### WORK ITEM
Print every entry exactly as written.

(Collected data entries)

§

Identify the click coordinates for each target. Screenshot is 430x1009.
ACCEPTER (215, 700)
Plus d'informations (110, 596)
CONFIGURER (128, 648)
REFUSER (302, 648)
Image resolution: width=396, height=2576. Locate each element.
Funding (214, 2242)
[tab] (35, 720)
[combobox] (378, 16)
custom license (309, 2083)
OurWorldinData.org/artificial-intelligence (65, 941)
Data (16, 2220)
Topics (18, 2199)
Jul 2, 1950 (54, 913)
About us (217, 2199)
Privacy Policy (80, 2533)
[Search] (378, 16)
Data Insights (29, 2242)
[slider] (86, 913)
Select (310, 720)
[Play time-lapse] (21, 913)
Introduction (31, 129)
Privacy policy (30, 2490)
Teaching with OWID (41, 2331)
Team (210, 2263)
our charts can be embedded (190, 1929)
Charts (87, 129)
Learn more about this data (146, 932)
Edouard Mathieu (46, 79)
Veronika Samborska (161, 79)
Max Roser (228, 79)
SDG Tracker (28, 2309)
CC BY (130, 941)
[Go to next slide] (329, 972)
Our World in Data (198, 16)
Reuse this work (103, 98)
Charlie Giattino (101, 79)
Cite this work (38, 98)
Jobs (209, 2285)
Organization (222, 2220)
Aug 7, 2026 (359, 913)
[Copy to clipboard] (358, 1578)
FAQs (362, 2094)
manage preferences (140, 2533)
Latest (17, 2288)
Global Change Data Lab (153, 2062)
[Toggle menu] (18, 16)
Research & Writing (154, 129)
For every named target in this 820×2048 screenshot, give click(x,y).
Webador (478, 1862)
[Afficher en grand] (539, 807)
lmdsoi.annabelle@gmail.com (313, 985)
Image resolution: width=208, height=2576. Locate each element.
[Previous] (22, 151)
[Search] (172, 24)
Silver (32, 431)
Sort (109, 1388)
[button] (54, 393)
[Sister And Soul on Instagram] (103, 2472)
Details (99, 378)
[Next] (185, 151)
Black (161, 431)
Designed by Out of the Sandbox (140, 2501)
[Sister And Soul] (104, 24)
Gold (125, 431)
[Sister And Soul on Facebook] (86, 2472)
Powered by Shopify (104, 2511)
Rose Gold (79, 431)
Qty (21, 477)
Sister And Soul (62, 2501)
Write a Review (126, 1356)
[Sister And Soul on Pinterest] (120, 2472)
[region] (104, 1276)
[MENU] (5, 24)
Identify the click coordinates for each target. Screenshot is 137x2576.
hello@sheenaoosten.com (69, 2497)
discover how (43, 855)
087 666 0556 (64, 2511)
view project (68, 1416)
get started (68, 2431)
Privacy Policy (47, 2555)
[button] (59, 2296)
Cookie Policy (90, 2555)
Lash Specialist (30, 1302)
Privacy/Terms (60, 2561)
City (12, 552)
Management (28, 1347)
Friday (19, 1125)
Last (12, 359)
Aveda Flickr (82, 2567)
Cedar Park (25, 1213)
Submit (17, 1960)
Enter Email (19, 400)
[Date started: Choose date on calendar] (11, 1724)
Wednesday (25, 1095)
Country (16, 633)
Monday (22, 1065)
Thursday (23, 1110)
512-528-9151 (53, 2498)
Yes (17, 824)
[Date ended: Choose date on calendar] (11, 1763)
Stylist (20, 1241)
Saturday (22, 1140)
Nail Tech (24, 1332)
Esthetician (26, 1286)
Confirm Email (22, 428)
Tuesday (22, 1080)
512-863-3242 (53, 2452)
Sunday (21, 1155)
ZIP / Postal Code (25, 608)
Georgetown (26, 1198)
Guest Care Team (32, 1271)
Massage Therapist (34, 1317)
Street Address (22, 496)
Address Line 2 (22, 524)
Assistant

§

### WRITTEN REPLY
Identify the click coordinates for each target. Screenshot is 430x1009.
ACCEPTER (215, 700)
Plus d'informations (110, 596)
CONFIGURER (128, 648)
REFUSER (302, 648)
Image resolution: width=396, height=2576. Locate each element.
Funding (214, 2242)
[tab] (35, 720)
[combobox] (378, 16)
custom license (309, 2083)
OurWorldinData.org/artificial-intelligence (65, 941)
Data (16, 2220)
Topics (18, 2199)
Jul 2, 1950 (54, 913)
About us (217, 2199)
Privacy Policy (80, 2533)
[Search] (378, 16)
Data Insights (29, 2242)
[slider] (86, 913)
Select (310, 720)
[Play time-lapse] (21, 913)
Introduction (31, 129)
Privacy policy (30, 2490)
Teaching with OWID (41, 2331)
Team (210, 2263)
our charts can be embedded (190, 1929)
Charts (87, 129)
Learn more about this data (146, 932)
Edouard Mathieu (46, 79)
Veronika Samborska (161, 79)
Max Roser (228, 79)
SDG Tracker (28, 2309)
CC BY (130, 941)
[Go to next slide] (329, 972)
Our World in Data (198, 16)
Reuse this work (103, 98)
Charlie Giattino (101, 79)
Cite this work (38, 98)
Jobs (209, 2285)
Organization (222, 2220)
Aug 7, 2026 (359, 913)
[Copy to clipboard] (358, 1578)
FAQs (362, 2094)
manage preferences (140, 2533)
Latest (17, 2288)
Global Change Data Lab (153, 2062)
[Toggle menu] (18, 16)
Research & Writing (154, 129)
For every named target in this 820×2048 screenshot, give click(x,y).
Webador (478, 1862)
[Afficher en grand] (539, 807)
lmdsoi.annabelle@gmail.com (313, 985)
Image resolution: width=208, height=2576. Locate each element.
[Previous] (22, 151)
[Search] (172, 24)
Silver (32, 431)
Sort (109, 1388)
[button] (54, 393)
[Sister And Soul on Instagram] (103, 2472)
Details (99, 378)
[Next] (185, 151)
Black (161, 431)
Designed by Out of the Sandbox (140, 2501)
[Sister And Soul] (104, 24)
Gold (125, 431)
[Sister And Soul on Facebook] (86, 2472)
Powered by Shopify (104, 2511)
Rose Gold (79, 431)
Qty (21, 477)
Sister And Soul (62, 2501)
Write a Review (126, 1356)
[Sister And Soul on Pinterest] (120, 2472)
[region] (104, 1276)
[MENU] (5, 24)
Identify the click coordinates for each target. Screenshot is 137x2576.
hello@sheenaoosten.com (69, 2497)
discover how (43, 855)
087 666 0556 (64, 2511)
view project (68, 1416)
get started (68, 2431)
Privacy Policy (47, 2555)
[button] (59, 2296)
Cookie Policy (90, 2555)
Lash Specialist (30, 1302)
Privacy/Terms (60, 2561)
City (12, 552)
Management (28, 1347)
Friday (19, 1125)
Last (12, 359)
Aveda Flickr (82, 2567)
Cedar Park (25, 1213)
Submit (17, 1960)
Enter Email (19, 400)
[Date started: Choose date on calendar] (11, 1724)
Wednesday (25, 1095)
Country (16, 633)
Monday (22, 1065)
Thursday (23, 1110)
512-528-9151 (53, 2498)
Yes (17, 824)
[Date ended: Choose date on calendar] (11, 1763)
Stylist (20, 1241)
Saturday (22, 1140)
Nail Tech (24, 1332)
Esthetician (26, 1286)
Confirm Email (22, 428)
Tuesday (22, 1080)
512-863-3242 (53, 2452)
Sunday (21, 1155)
ZIP / Postal Code (25, 608)
Georgetown (26, 1198)
Guest Care Team (32, 1271)
Massage Therapist (34, 1317)
Street Address (22, 496)
Address Line 2 (22, 524)
Assistant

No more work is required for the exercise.